Work task: Give back only one number: how many lines in the data below contain the word "agent".
--- Extracted information ---
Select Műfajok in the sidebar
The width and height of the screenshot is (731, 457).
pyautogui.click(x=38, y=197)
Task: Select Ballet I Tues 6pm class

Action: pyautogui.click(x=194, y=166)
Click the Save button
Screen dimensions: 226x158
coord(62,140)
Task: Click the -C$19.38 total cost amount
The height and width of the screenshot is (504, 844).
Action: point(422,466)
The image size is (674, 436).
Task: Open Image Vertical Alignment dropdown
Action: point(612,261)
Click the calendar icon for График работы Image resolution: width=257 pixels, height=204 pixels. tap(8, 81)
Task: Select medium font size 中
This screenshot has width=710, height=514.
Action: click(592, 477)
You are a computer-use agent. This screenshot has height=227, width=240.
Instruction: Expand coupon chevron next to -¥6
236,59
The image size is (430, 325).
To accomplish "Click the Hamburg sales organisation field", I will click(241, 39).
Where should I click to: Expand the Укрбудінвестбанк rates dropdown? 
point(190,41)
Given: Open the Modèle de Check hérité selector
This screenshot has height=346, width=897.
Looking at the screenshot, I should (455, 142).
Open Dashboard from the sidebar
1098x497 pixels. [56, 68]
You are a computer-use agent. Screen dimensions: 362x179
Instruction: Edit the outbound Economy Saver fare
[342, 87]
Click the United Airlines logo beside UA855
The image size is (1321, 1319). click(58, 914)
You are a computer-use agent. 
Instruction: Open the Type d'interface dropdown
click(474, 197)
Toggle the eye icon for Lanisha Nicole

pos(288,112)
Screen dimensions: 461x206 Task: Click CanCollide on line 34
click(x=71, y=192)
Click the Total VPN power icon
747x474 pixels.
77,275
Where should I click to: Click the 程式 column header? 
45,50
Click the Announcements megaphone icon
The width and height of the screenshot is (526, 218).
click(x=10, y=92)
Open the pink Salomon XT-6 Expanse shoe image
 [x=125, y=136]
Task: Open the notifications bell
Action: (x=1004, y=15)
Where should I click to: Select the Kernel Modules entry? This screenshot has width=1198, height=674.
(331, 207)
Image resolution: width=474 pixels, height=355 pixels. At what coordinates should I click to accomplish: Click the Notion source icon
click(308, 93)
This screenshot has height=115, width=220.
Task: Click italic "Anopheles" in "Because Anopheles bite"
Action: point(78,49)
---
Answer box: 3